Exercise text ▸
*** Begin section ***

R Jean Banister Prize Lecture: Dr Bethan Phillips of the University of Nottingham - “Physiological adaptations to traditional and novel exercise interventions as a function of age”

30 May 2019

University of Lancaster , Lancaster, United Kingdom

About the R Jean Banister prize lecture:

This is one of The Society’s prestigious prize lectures and was established in 2016 in memory of Professor (Rachel) Jean Banister (1917-2013). It is an annual series of peripatetic lectures given by an early career scientist on any physiological topic.

*** End section ***

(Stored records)

*** Begin section ***

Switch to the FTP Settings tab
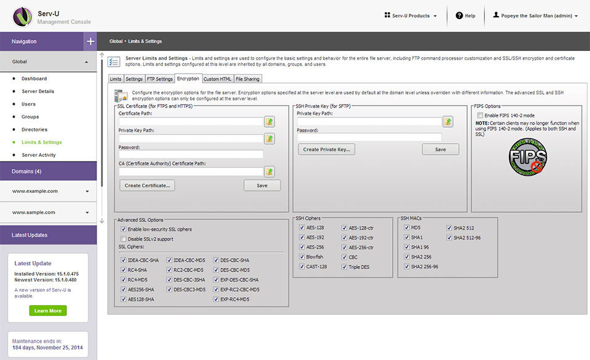The height and width of the screenshot is (360, 590). pyautogui.click(x=160, y=79)
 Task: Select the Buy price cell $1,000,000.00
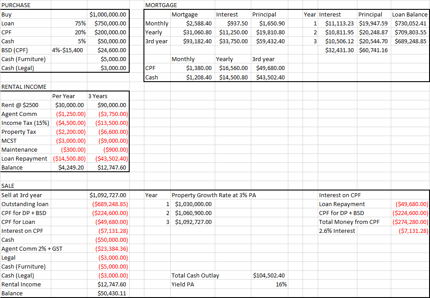[108, 14]
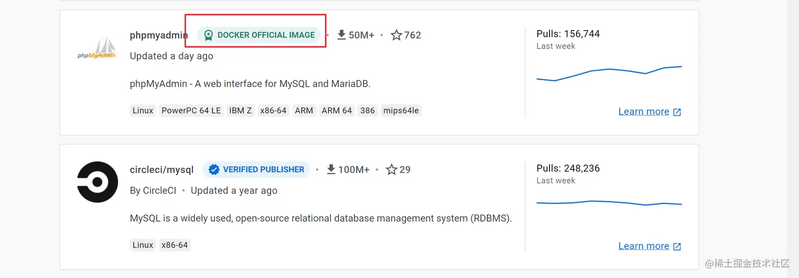Click the mips64le architecture tag
The width and height of the screenshot is (799, 278).
coord(401,111)
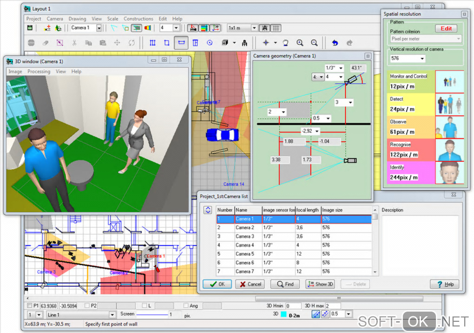Open the Processing menu in 3D window
474x333 pixels.
pos(39,72)
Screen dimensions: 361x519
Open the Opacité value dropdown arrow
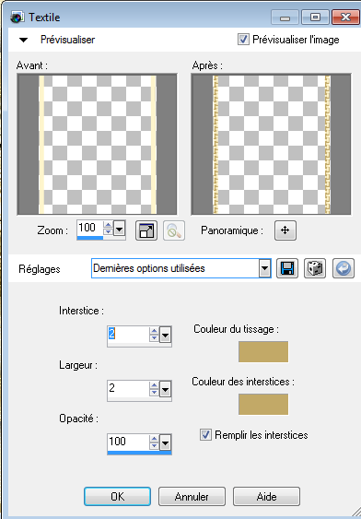(165, 442)
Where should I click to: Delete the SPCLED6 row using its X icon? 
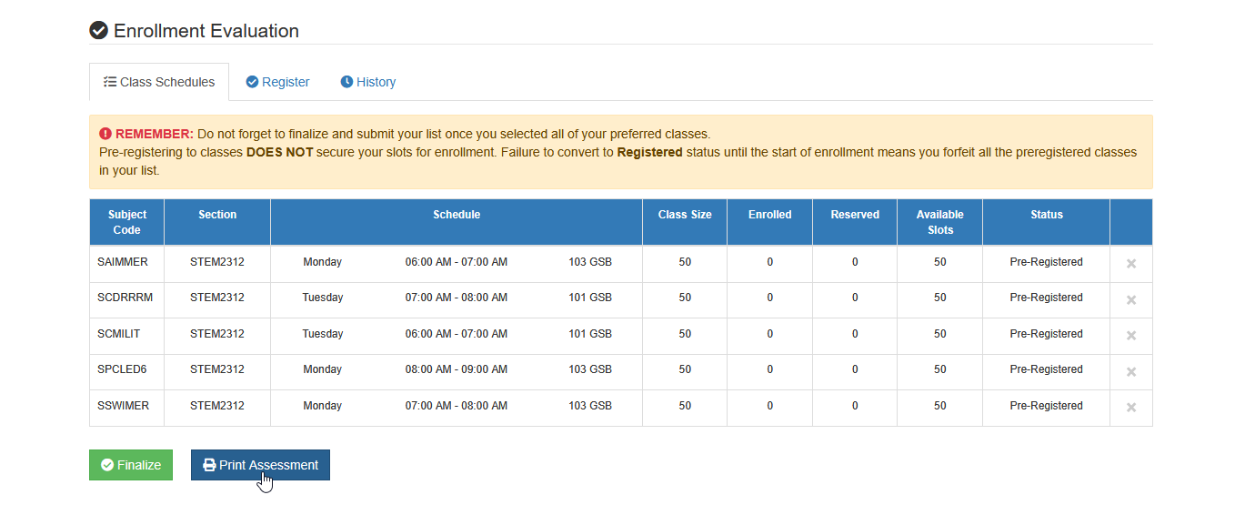coord(1131,371)
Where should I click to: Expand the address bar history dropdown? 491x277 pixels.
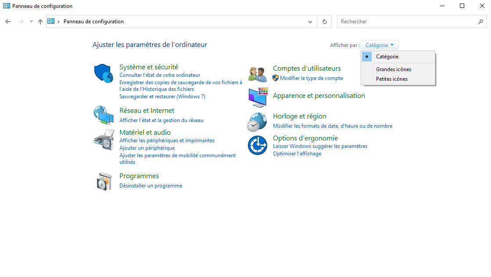point(310,22)
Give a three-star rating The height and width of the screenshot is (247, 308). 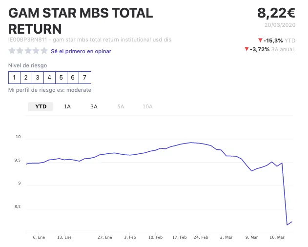tap(28, 51)
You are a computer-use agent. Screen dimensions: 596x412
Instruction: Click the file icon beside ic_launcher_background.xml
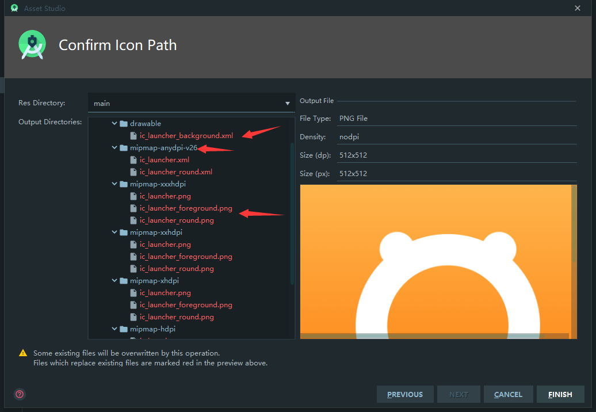click(133, 136)
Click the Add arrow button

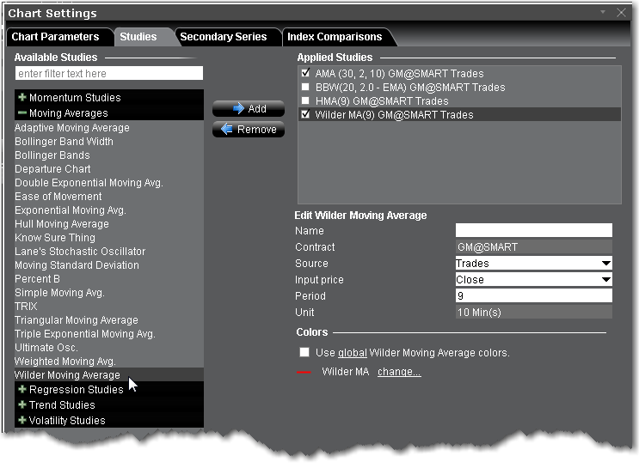[x=249, y=109]
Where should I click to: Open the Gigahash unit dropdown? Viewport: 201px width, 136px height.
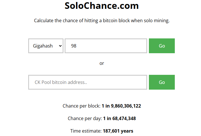46,46
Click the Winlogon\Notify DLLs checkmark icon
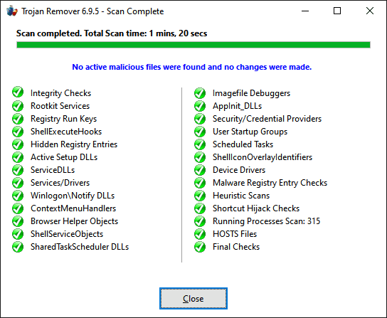Screen dimensions: 387x318 [18, 196]
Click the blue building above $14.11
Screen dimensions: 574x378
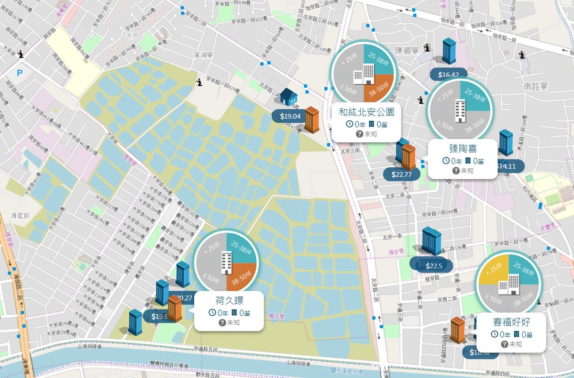coord(506,143)
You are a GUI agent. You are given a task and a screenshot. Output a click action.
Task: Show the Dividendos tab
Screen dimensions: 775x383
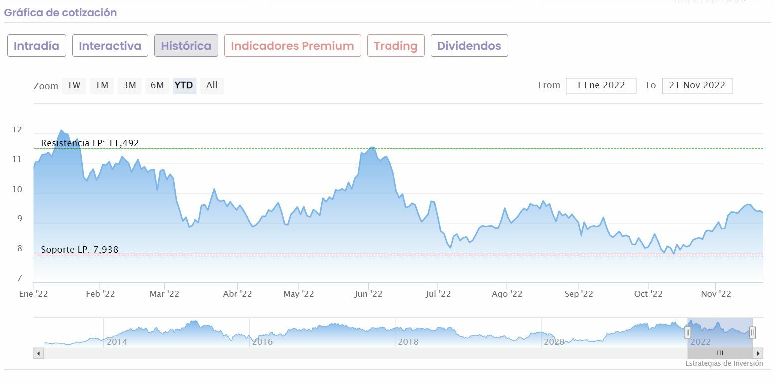pyautogui.click(x=469, y=46)
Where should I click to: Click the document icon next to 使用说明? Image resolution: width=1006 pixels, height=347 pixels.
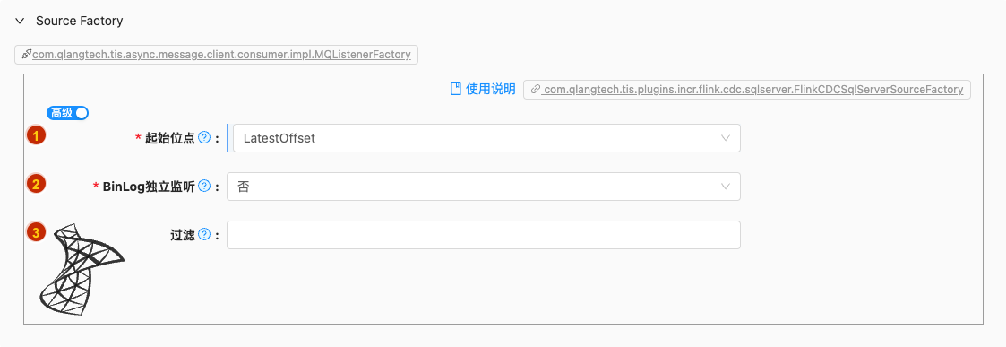[456, 90]
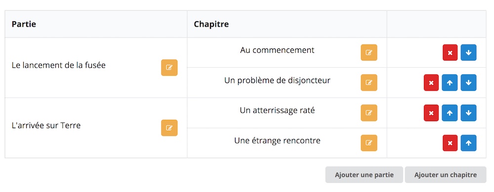Screen dimensions: 494x192
Task: Edit the chapter 'Au commencement'
Action: click(369, 52)
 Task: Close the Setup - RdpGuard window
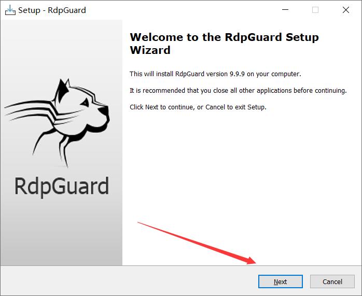(x=345, y=10)
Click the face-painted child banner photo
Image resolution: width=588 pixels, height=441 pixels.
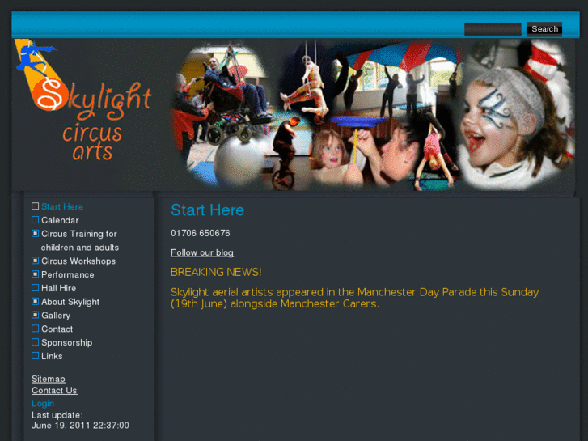point(516,114)
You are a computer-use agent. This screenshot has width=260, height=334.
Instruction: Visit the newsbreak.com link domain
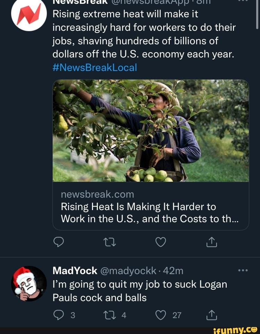97,195
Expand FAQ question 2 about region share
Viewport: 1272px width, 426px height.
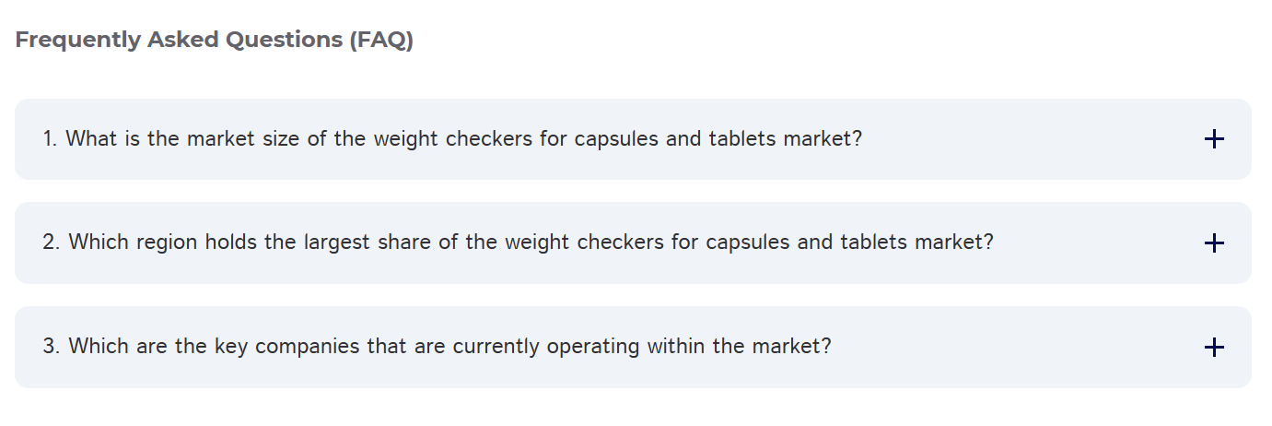tap(518, 243)
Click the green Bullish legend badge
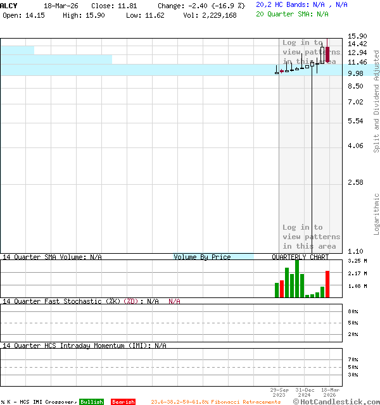 (x=91, y=402)
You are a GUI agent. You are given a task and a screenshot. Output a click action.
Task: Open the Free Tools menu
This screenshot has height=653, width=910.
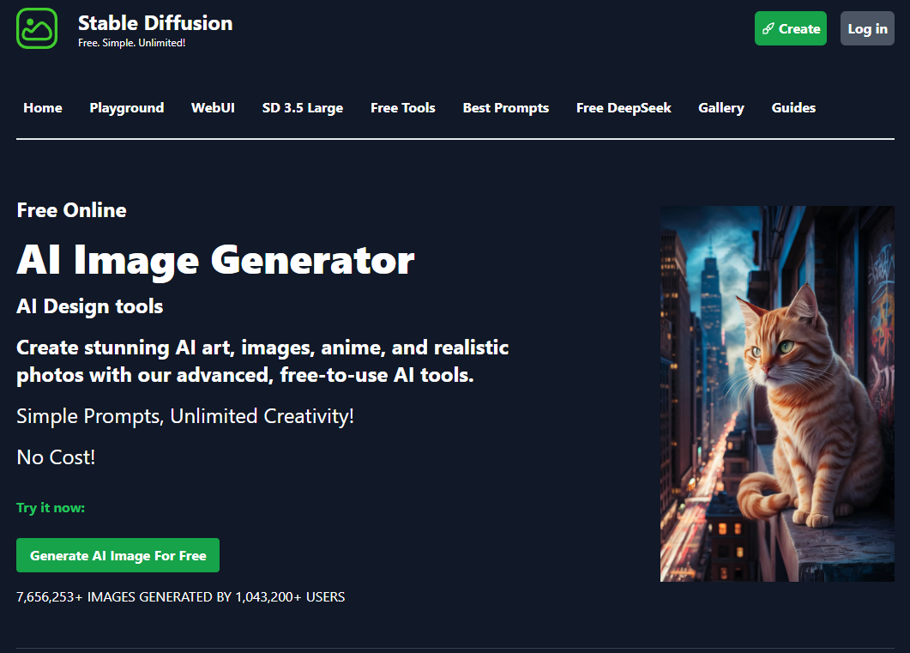click(402, 107)
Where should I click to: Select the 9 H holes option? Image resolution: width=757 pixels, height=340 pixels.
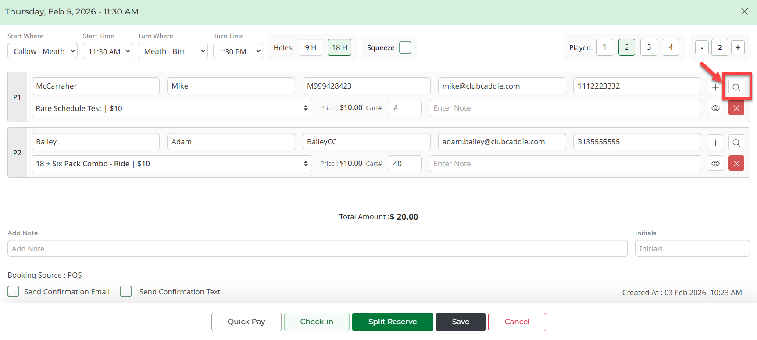pos(311,47)
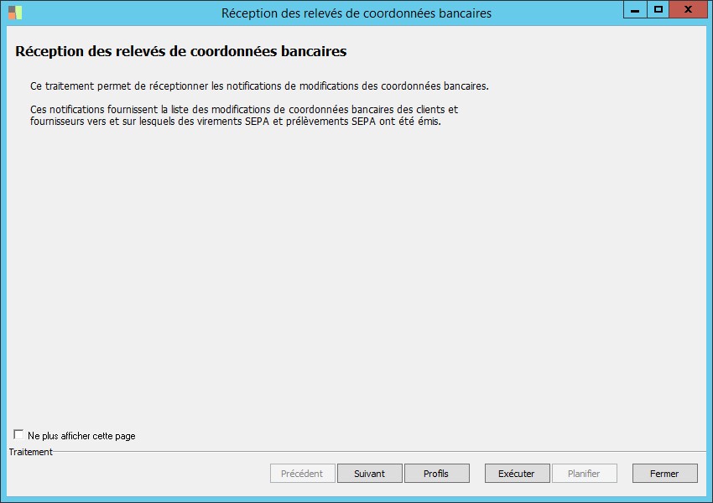Launch the processing with Exécuter

pyautogui.click(x=517, y=474)
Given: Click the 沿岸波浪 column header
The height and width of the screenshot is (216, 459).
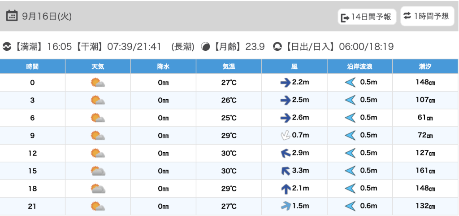Looking at the screenshot, I should (360, 66).

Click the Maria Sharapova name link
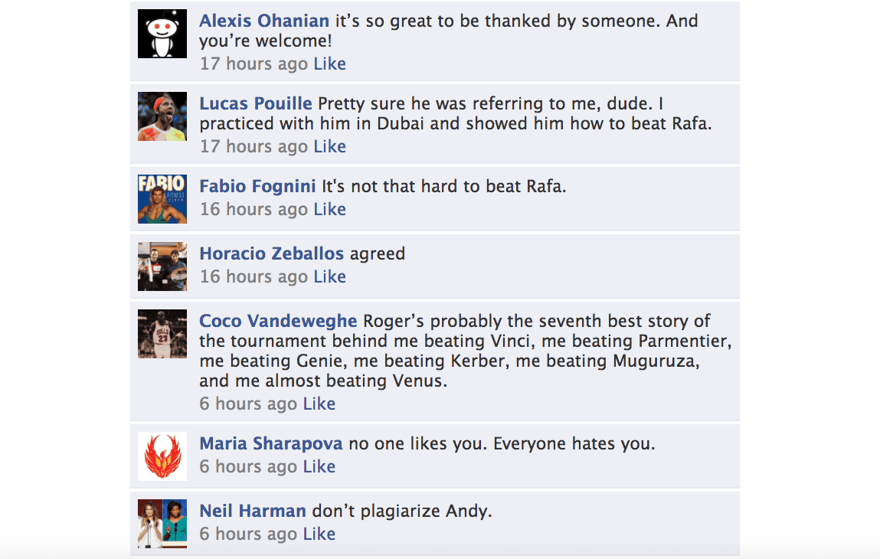click(x=271, y=444)
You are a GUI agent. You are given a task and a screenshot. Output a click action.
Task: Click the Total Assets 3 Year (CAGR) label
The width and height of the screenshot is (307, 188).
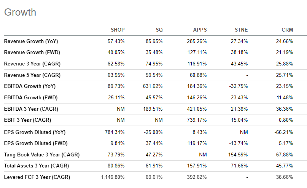point(37,166)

*** End section ***

What this task involves ▸ Echo the lecture announcement word for word, everything from "University of Lancaster" down to "any physiological topic.". Rely on the lecture announcement alone.

Solution to this task ▸
University of Lancaster , Lancaster, United Kingdom

About the R Jean Banister prize lecture:

This is one of The Society’s prestigious prize lectures and was established in 2016 in memory of Professor (Rachel) Jean Banister (1917-2013). It is an annual series of peripatetic lectures given by an early career scientist on any physiological topic.